### Goal 1
Write out the reader comments on space and clutter in full, word for word.

### Passage to read
====
3 thoughts on “Space. The final frontier.

  1. Rita says:

    Well, I love this topic, and it’s one I’ve been pondering for at least 5 years now, when a move forced me to consider my relationship to stuff. I have similar tiny house fantasies, but I’m pretty sure the reality of it would be something I’d struggle with. My dream is to have a small space with minimal things, but only things I love that are just-right things. As my daughter would say, #lifegoals 🙂

  2. Marian says:

    Hi Stephenie,
    Found you through Rita’s blog, and like Rita, I too, love this topic. When we moved to Ontario from Minnesota 5 years ago I felt completely buried in stuff — a very horrible feeling for me, as clutter sends my anxiety through the roof. In all of our other moves I’ve been able to get things sorted fairly quickly, but because this move was into a fixer-upper it’s been a long and difficult process. (De-cluttering as an industry? Oh, yes, that’s definitely how it’s felt at times). I’m finally starting to feel like we might now be at the stage of “enough” (“enough” being a concept I give a lot of thought to).
====
### Input
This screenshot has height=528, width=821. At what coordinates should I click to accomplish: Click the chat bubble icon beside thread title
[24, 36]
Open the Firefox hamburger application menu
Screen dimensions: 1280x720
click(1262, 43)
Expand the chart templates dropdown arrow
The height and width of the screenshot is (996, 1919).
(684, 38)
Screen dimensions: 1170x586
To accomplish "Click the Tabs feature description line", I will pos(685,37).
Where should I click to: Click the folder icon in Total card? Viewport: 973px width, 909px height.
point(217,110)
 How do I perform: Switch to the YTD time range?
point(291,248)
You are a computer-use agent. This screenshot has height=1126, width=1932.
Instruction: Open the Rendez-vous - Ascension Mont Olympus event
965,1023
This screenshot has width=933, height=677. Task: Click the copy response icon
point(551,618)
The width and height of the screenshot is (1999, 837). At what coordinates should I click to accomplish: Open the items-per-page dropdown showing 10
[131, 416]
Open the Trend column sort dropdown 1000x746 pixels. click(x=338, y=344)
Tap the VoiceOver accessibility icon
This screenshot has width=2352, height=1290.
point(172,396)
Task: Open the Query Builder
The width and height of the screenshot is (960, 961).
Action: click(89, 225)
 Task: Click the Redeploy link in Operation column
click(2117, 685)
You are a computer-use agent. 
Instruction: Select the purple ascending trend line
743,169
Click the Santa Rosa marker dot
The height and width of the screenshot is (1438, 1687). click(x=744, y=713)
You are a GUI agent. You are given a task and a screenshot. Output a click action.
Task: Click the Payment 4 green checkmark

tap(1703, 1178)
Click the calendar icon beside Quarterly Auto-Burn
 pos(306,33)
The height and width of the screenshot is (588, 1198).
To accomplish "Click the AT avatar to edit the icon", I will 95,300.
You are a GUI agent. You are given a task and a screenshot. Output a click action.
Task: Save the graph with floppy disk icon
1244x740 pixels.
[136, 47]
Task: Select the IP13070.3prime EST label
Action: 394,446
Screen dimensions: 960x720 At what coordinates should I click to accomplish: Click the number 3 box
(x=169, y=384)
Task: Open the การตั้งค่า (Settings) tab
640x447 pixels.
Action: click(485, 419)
====
### Goal 2
Please render the rows from the first one through the one containing "I will 95,300.", inclusive, as a JSON list of strings with one string per line and blank lines omitted.

### Task response 1
3 thoughts on “Space. The final frontier.

  1. Rita says:

    Well, I love this topic, and it’s one I’ve been pondering for at least 5 years now, when a move forced me to consider my relationship to stuff. I have similar tiny house fantasies, but I’m pretty sure the reality of it would be something I’d struggle with. My dream is to have a small space with minimal things, but only things I love that are just-right things. As my daughter would say, #lifegoals 🙂

  2. Marian says:

    Hi Stephenie,
    Found you through Rita’s blog, and like Rita, I too, love this topic. When we moved to Ontario from Minnesota 5 years ago I felt completely buried in stuff — a very horrible feeling for me, as clutter sends my anxiety through the roof. In all of our other moves I’ve been able to get things sorted fairly quickly, but because this move was into a fixer-upper it’s been a long and difficult process. (De-cluttering as an industry? Oh, yes, that’s definitely how it’s felt at times). I’m finally starting to feel like we might now be at the stage of “enough” (“enough” being a concept I give a lot of thought to).

### Task response 2
[
  "This screenshot has height=528, width=821. At what coordinates should I click to accomplish: Click the chat bubble icon beside thread title",
  "[24, 36]",
  "Open the Firefox hamburger application menu",
  "Screen dimensions: 1280x720",
  "click(1262, 43)",
  "Expand the chart templates dropdown arrow",
  "The height and width of the screenshot is (996, 1919).",
  "(684, 38)",
  "Screen dimensions: 1170x586",
  "To accomplish \"Click the Tabs feature description line\", I will pos(685,37).",
  "Where should I click to: Click the folder icon in Total card? Viewport: 973px width, 909px height.",
  "point(217,110)",
  " How do I perform: Switch to the YTD time range?",
  "point(291,248)",
  "You are a computer-use agent. This screenshot has height=1126, width=1932.",
  "Instruction: Open the Rendez-vous - Ascension Mont Olympus event",
  "965,1023",
  "This screenshot has width=933, height=677. Task: Click the copy response icon",
  "point(551,618)",
  "The width and height of the screenshot is (1999, 837). At what coordinates should I click to accomplish: Open the items-per-page dropdown showing 10",
  "[131, 416]",
  "Open the Trend column sort dropdown 1000x746 pixels. click(x=338, y=344)",
  "Tap the VoiceOver accessibility icon",
  "This screenshot has width=2352, height=1290.",
  "point(172,396)",
  "Task: Open the Query Builder",
  "The width and height of the screenshot is (960, 961).",
  "Action: click(89, 225)",
  " Task: Click the Redeploy link in Operation column",
  "click(2117, 685)",
  "You are a computer-use agent. ",
  "Instruction: Select the purple ascending trend line",
  "743,169",
  "Click the Santa Rosa marker dot",
  "The height and width of the screenshot is (1438, 1687). click(x=744, y=713)",
  "You are a GUI agent. You are given a task and a screenshot. Output a click action.",
  "Task: Click the Payment 4 green checkmark",
  "tap(1703, 1178)",
  "Click the calendar icon beside Quarterly Auto-Burn",
  " pos(306,33)",
  "The height and width of the screenshot is (588, 1198).",
  "To accomplish \"Click the AT avatar to edit the icon\", I will 95,300."
]